Harvey Weinstein Sends Email to Close Friends Criticizing Police, Asking to Talk

By Zack Stieber

Harvey Weinstein, who dozens of women have accused him of sexually abused them, sent an email recently to close friends criticizing the investigation into some of the claims and asking friends to talk to him directly.

“I’ve had one hell of a year. The worst nightmare of my life,” Weinstein wrote.

“As you can see from these articles,” Weinstein continued, linking to several news stories, “the police have played a very difficult role in my investigation.”

“The articles are self-explanatory, but I’d like to speak to you on the phone if you have some time. There is more to this story … I appreciate your confidentiality,” he added.

Harvey Weinstein enters Supreme Court
Harvey Weinstein enters State Supreme Court in New York, N.Y. on Oct. 11, 2018. (AP Photo/Mark Lennihan)

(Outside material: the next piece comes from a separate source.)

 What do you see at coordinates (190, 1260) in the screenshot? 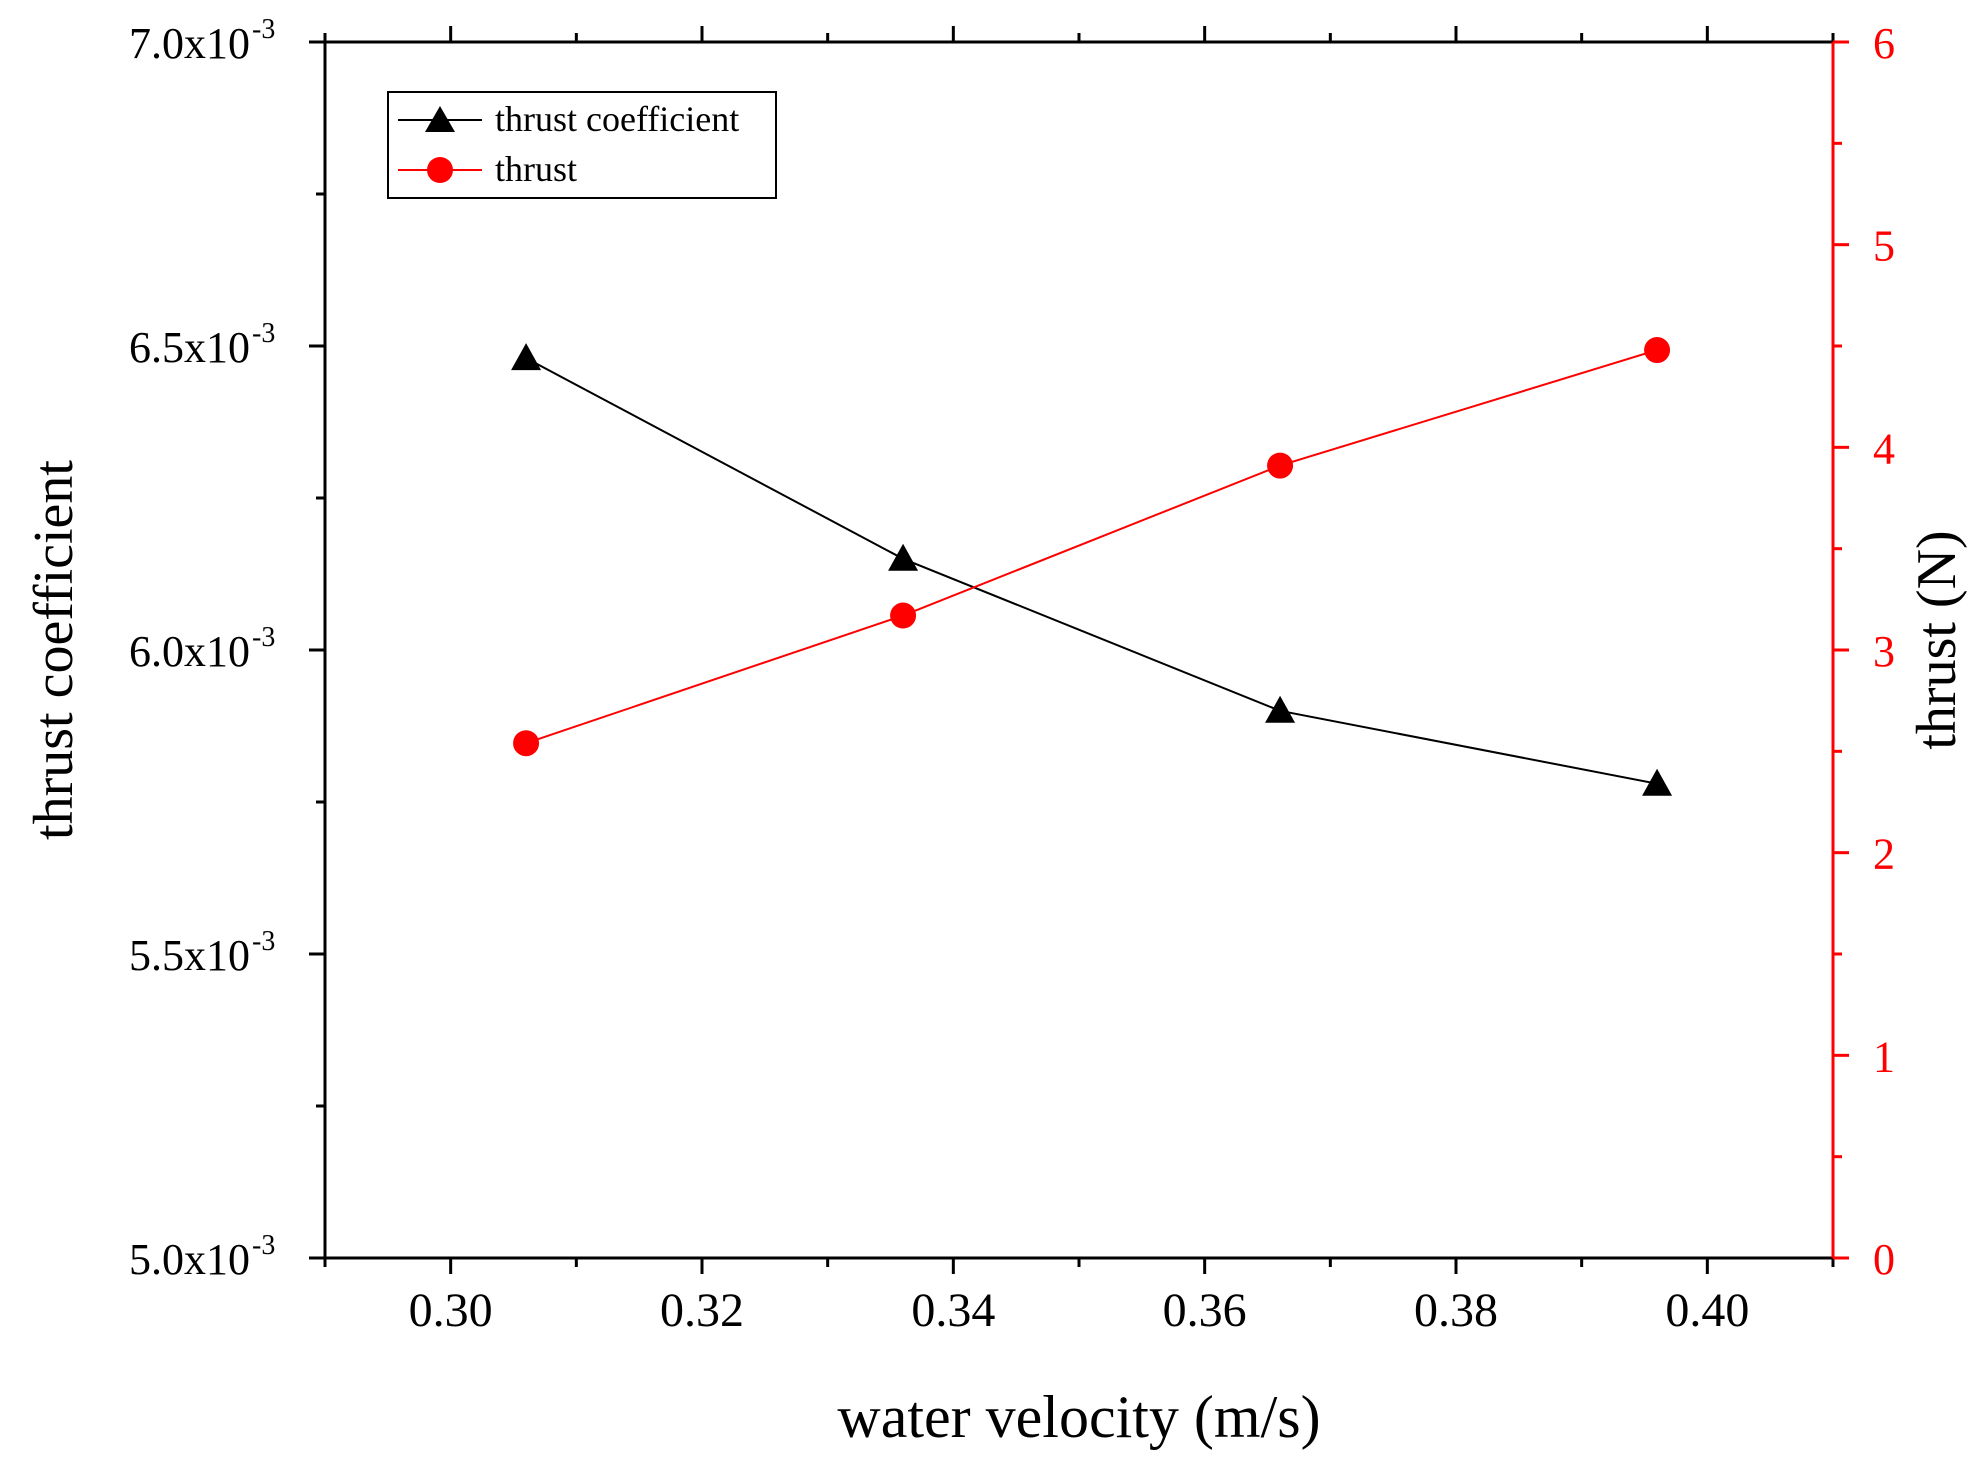
I see `y-left-tick-label: 5.0x10` at bounding box center [190, 1260].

The email leaked widely and was obtained by the New York Times and TMZ, among others.

Weinstein’s lawyer, Benjamin Brafman, said the email was sent to several of Weinstein’s close friends.

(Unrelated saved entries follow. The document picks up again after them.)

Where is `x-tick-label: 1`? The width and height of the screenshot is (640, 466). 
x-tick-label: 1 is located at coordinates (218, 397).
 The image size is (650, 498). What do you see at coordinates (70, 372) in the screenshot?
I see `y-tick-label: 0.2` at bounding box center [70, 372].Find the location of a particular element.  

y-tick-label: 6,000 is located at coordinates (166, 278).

Some of the women who have accused Weinstein of sexual misconduct, including rape, said they read the email.

Weinstein’s legal team has pushed to get the charges against their client dropped, claiming that he is being treated unfairly.

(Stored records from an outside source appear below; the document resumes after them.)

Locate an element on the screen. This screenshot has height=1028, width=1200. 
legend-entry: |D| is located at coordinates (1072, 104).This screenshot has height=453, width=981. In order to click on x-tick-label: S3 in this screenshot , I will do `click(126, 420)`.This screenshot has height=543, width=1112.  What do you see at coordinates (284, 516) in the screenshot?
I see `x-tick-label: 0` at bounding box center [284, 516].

“It’s all about him,” said Katherine Kendall, who said that Weinstein chased her and blocked her from leaving his apartment. “He knows how to run a marketing campaign, that’s for sure.”

Katherine Kendall
Katherine Kendall attends TheWrap’s 2018 Women, Whiskey and Wisdom Celebrating Women Oscar Nominees at Teddy’s at The Hollywood Rooselvelt Hotel in Hollywood, California on Feb. 21, 2018. (Phillip Faraone/Getty Images)

Criminal Charges

One of six criminal charges against Weinstein pending in New York was dismissed on Oct. 10 after an unnamed witness went to the police and told them an account that differed from the one of the accuser, Lucia Evans. The New York City police detective who heard the account failed to inform prosecutors, leading to the charge’s dismissal.

Evans said that Weinstein forced her to perform sexual acts on him when she was a 21-year-old college student in 2004.

Investigators said in late November that they wouldn’t be pursuing charges related to Weinstein paying settlements to some of his accusers.

The attorneys made the latest filing on Nov. 29, saying emails from Weinstein’s alleged victims show that they “for years engaged in loving and often intimate conversations with him before and after the date of the alleged assault[s],” reported NBC.

Prosecutors have pushed back on the attempts to dismiss the charges, saying there’s “ample evidence” to move forward.

“There is no possibility that this issue in any way impaired the integrity of the grand jury or prejudiced the defendant,” Assistant District Attorney Kevin Wilson wrote in a motion filed in response to Weinstein’s attorneys’ calls for a dismissal.

The next hearing in the case is scheduled for Dec. 20.

Brafman told NYT that he has been trying to “level the playing field” in his defense of Weinstein.

“We are getting killed by people writing articles, books and creating a sensation out of a case that has been in shambles,” he said. “It’s part of my job to defend Harvey in the public arena where unfortunately the case is being litigated, and in the courtroom. I have a defense strategy, it is not a media strategy.”